- _Task instructions_
Copy out every line from the one containing "You are a GUI" down to the end of the records, omitting the pictures.

#### Listed records ####

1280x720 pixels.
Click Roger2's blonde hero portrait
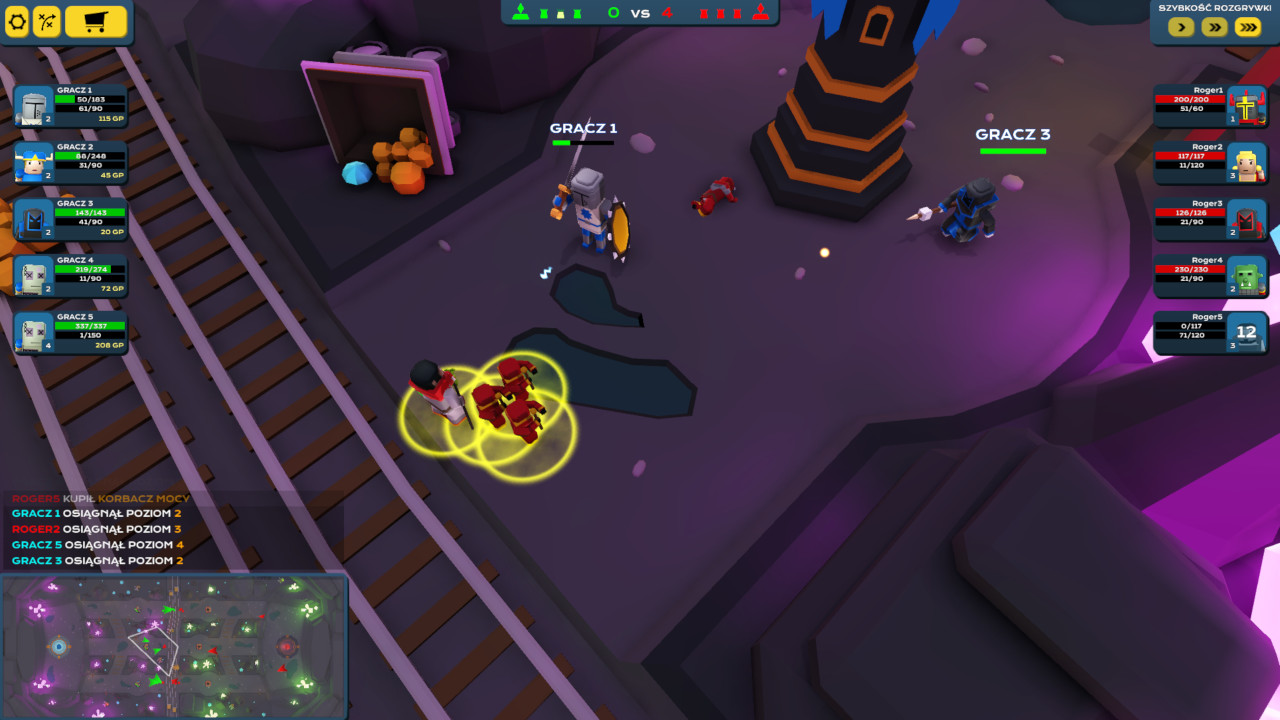pos(1249,162)

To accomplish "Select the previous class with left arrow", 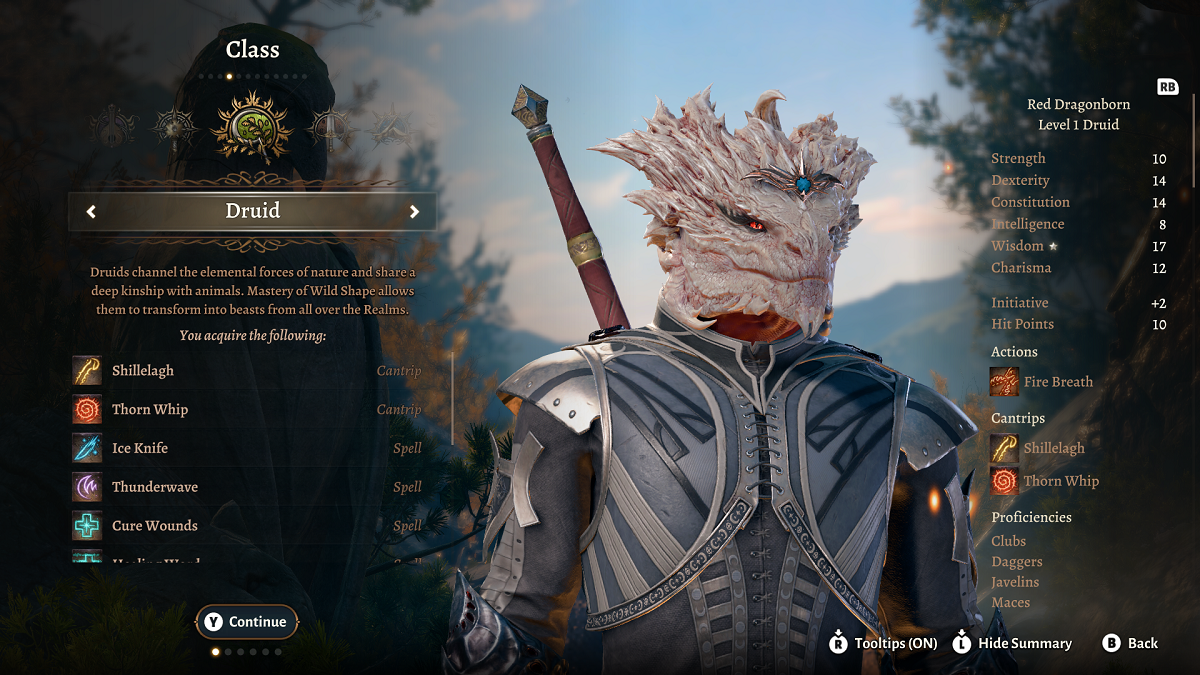I will pyautogui.click(x=91, y=211).
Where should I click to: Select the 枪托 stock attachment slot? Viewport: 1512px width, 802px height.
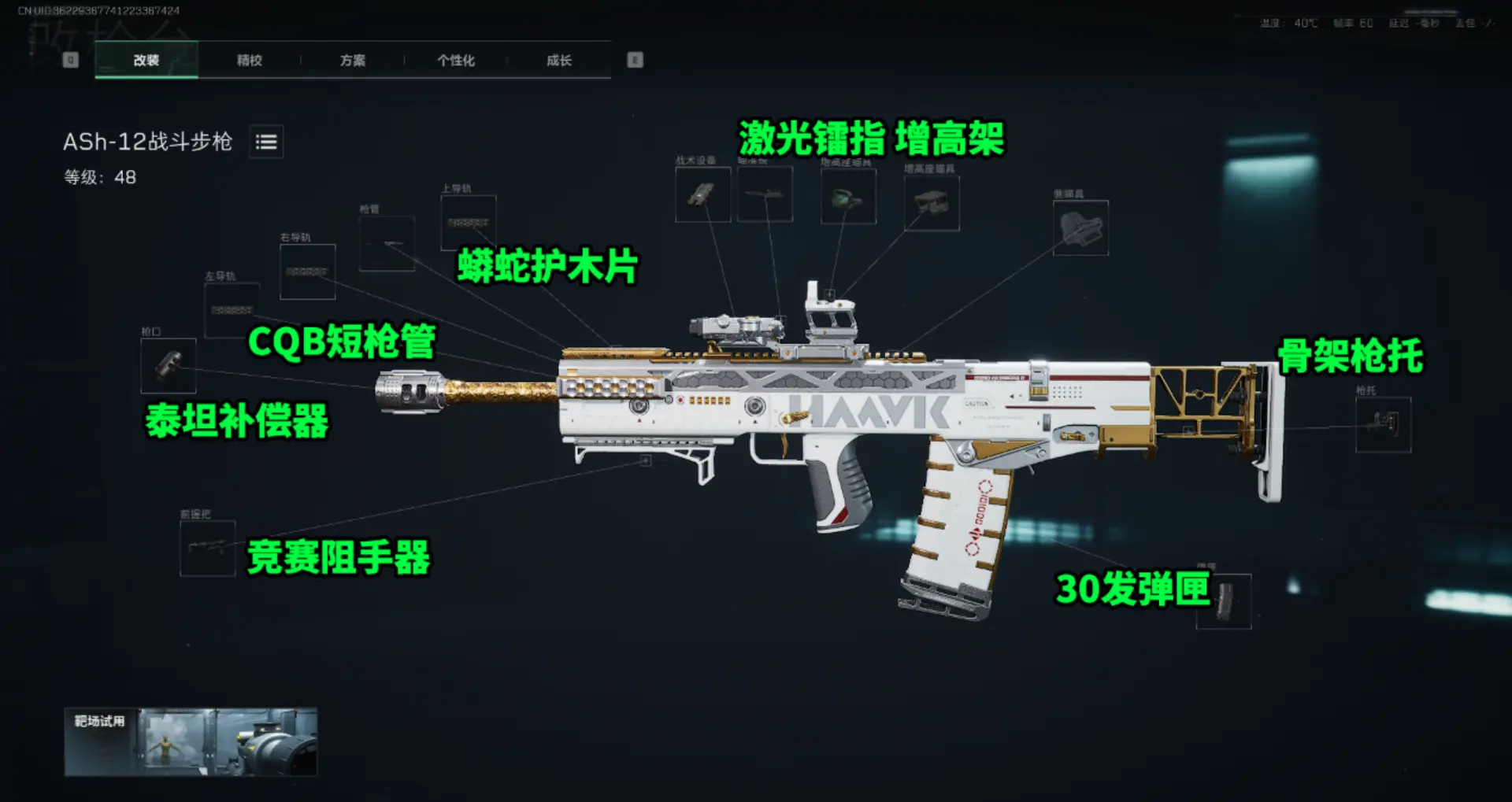[x=1384, y=425]
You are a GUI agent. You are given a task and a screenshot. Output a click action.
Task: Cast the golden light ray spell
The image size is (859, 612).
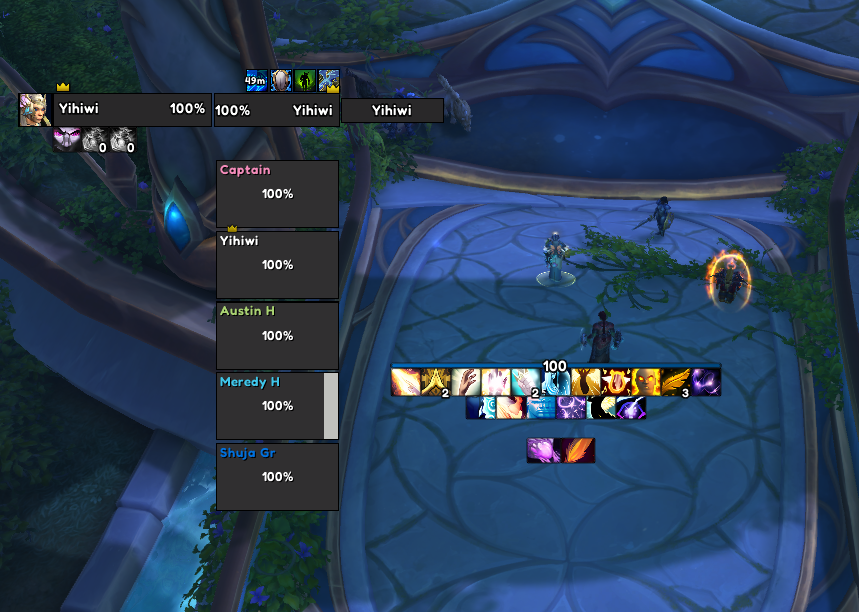pyautogui.click(x=405, y=382)
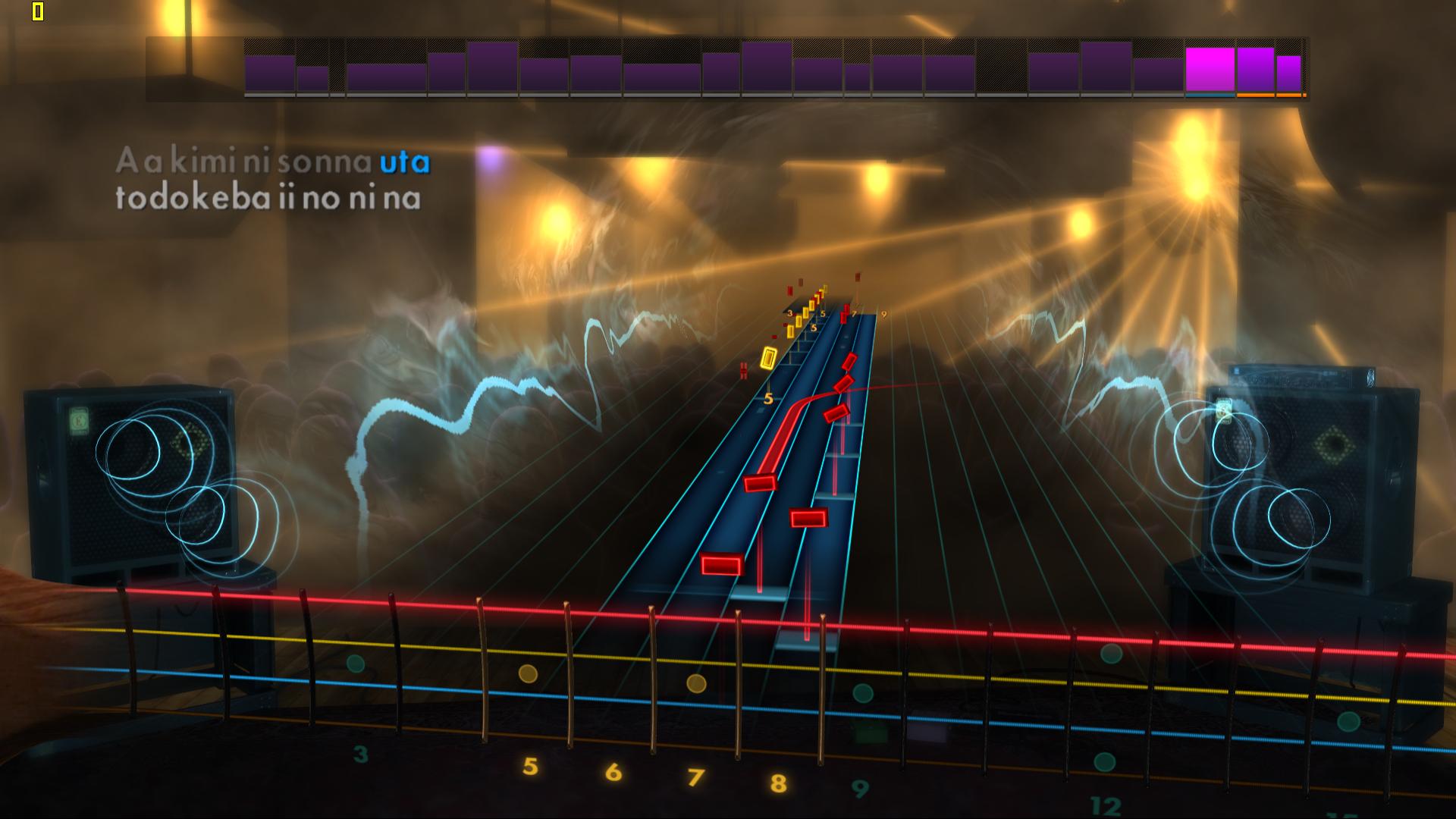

####

- _Answer to the task_
You are a GUI agent. You are given a task and a screenshot. Output a click action.
Task: Cast the golden light ray spell
The image size is (859, 612).
pyautogui.click(x=405, y=382)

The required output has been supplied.